BEH is usually found in head injury cases. Nevertheless, Kuwayama[ 15 ] has described the first case of spontaneous bilateral epidural hematomas. They are associated with skull fracture, which frequently are linear, in 95–100% of patients. When the fractures are across the midline, bleeding may result from the superior sagittal sinus, although, in this case, the hematoma is generally under the line fracture. The arterial bleeding is the most important factor for the hemorrhage produced by the epidural hematoma. In our case, the bleeding was originated by the middle meningeal artery, the main artery for these hematomas.[ 2 4 8 10 13 14 15 22 ]

After the diagnosis of BEH, immediate surgery is necessary. Unlike our case, of asymmetric EDH, a simultaneous approach should be first considered since it promotes a quicker treatment to the increased intracranial pressure and functional recovery even in patients under critical neurological conditions.

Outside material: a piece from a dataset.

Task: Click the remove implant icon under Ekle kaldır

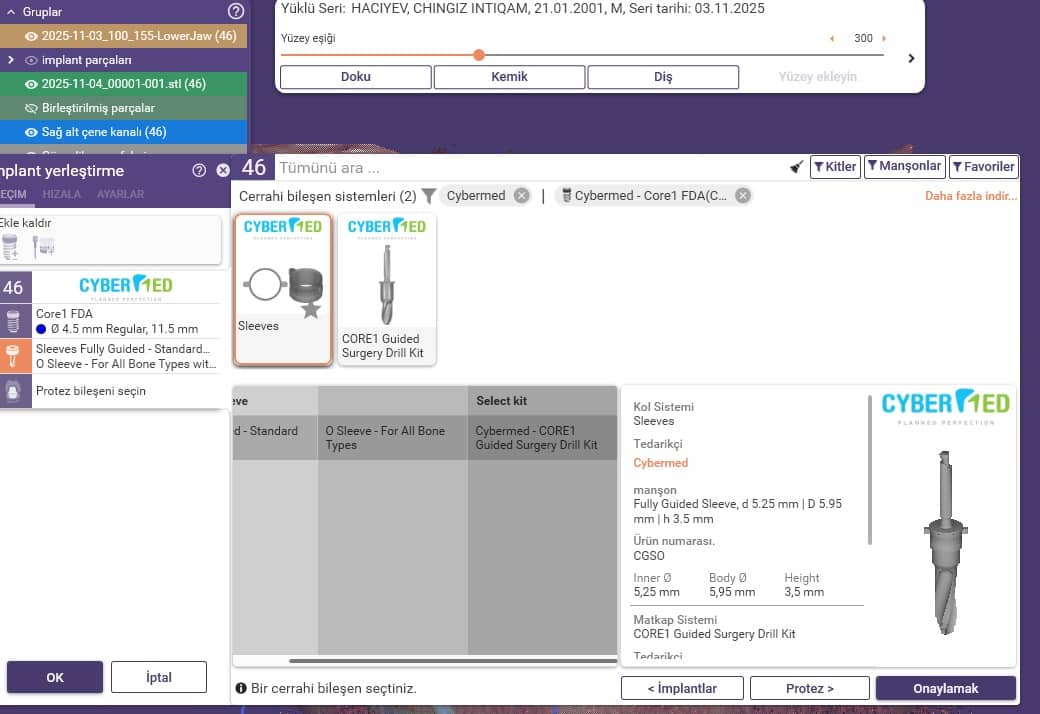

However, subsequently hematomas removal can also be performed. The hematoma causing neurological deterioration should be first removed followed by the evacuation of contra lateral one and, in cases of symmetric BEH, the one in the dominant site should be removed first. Mortality in these patients is higher when there are large hematomas (>150 cm size).[ 5 ]

The intraoperative brain swelling in the epidural hematomas is essential for the management of these lesions, because it may be the first sign of the expansion of hematoma in the contra lateral side of the lesion. If the patient does not improve after the hematoma removal or if there is any neurological deficits, further brain imaging is indicated in order to evaluate the efficacy of the drainage and the possible hematoma expansion.[ 7 9 17 ]


Written consent was obtained from the patient for publication of the patient's details.